Copy out the text lines of all the records below word for word, leaving the pictures out.

EXTRACTED INFORMATION:
━━━━

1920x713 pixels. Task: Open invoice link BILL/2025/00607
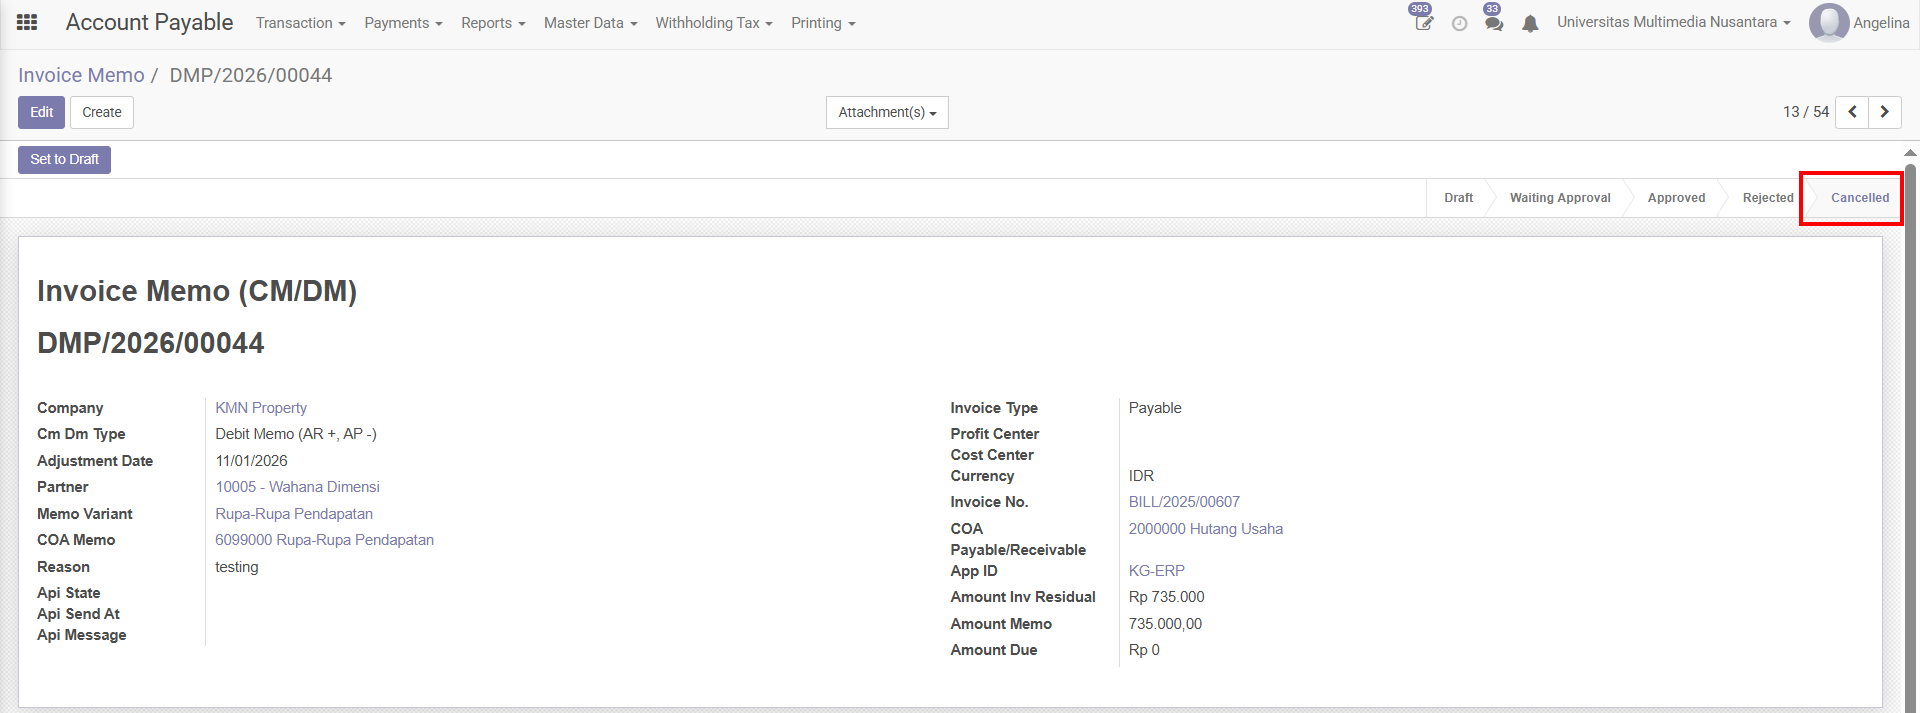click(1184, 502)
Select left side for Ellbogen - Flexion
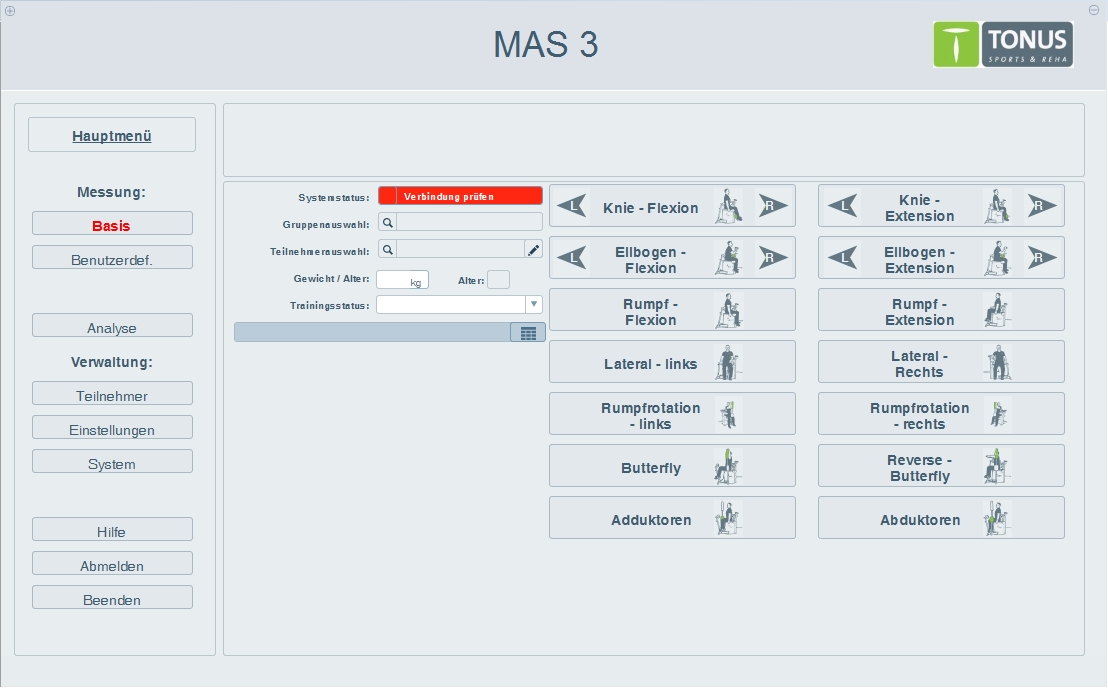Image resolution: width=1108 pixels, height=688 pixels. coord(572,258)
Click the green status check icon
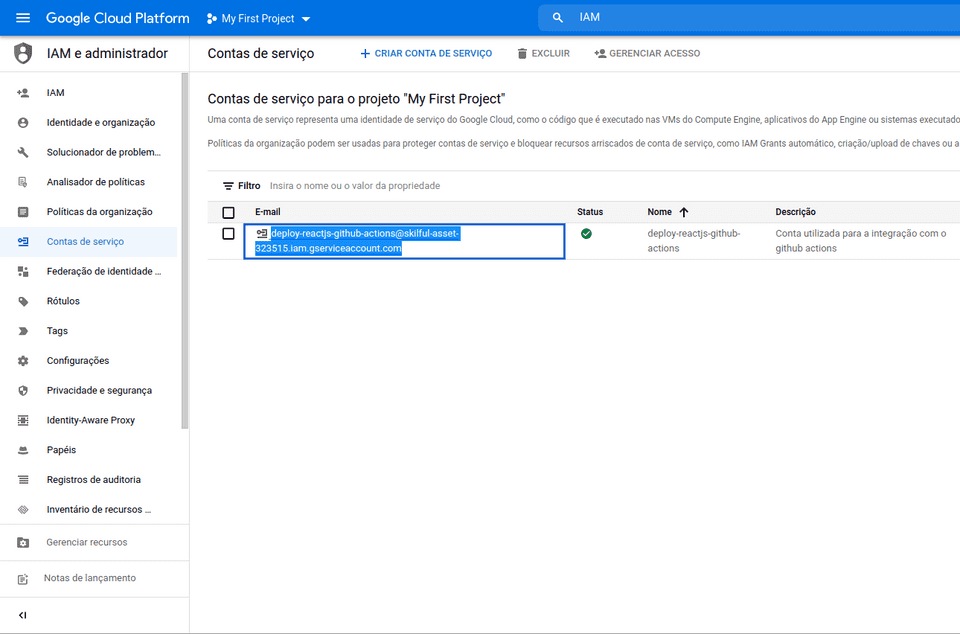960x634 pixels. pos(586,234)
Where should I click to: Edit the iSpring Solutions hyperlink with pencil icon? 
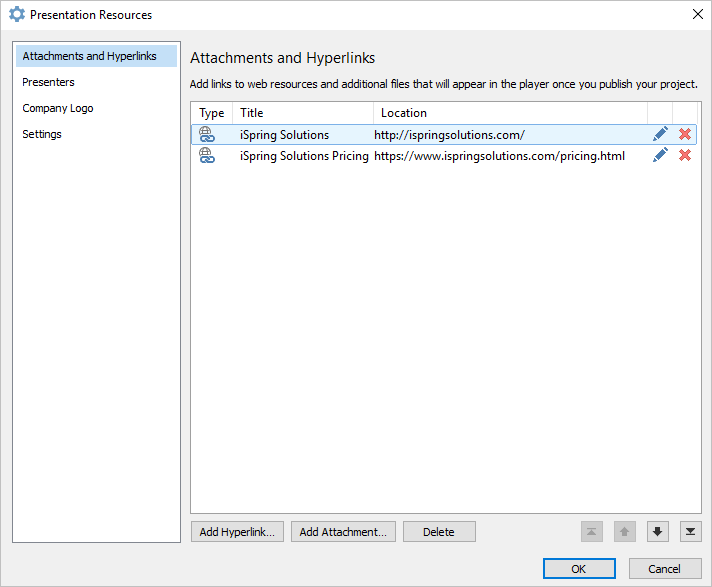[660, 134]
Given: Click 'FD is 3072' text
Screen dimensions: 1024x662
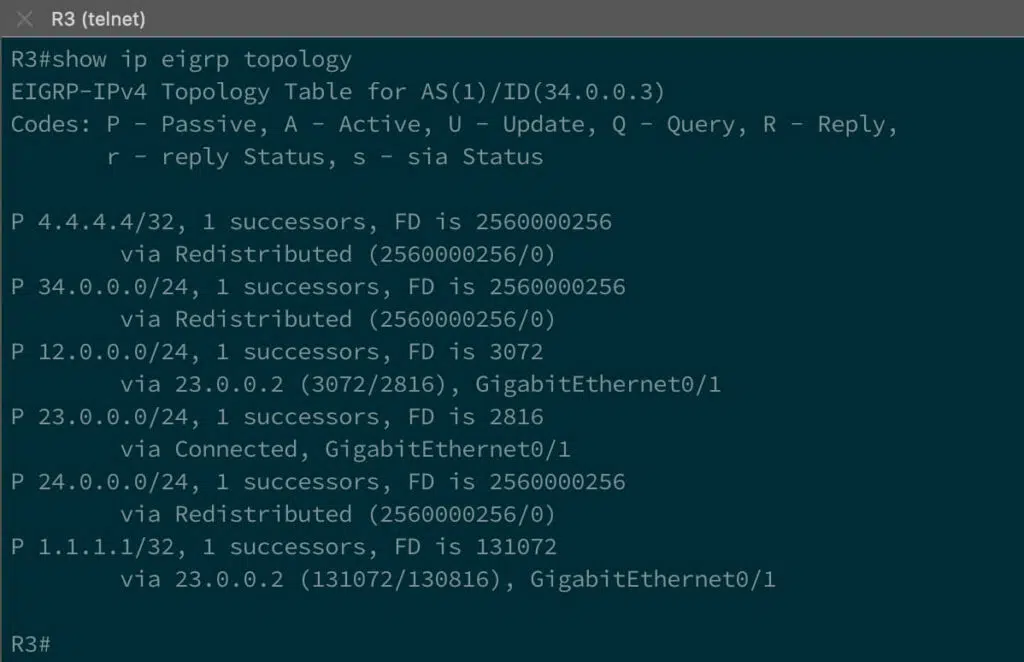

━━━━

TASK RESULT:
1920x713 pixels. Task: Open invoice link BILL/2025/00607
click(1184, 502)
Select left side for Ellbogen - Flexion
Image resolution: width=1108 pixels, height=688 pixels. coord(572,258)
Click the green status check icon
960x634 pixels. pos(586,234)
Where should I click to: Edit the iSpring Solutions hyperlink with pencil icon? 
[660, 134]
Given: Click 'FD is 3072' text
Screen dimensions: 1024x662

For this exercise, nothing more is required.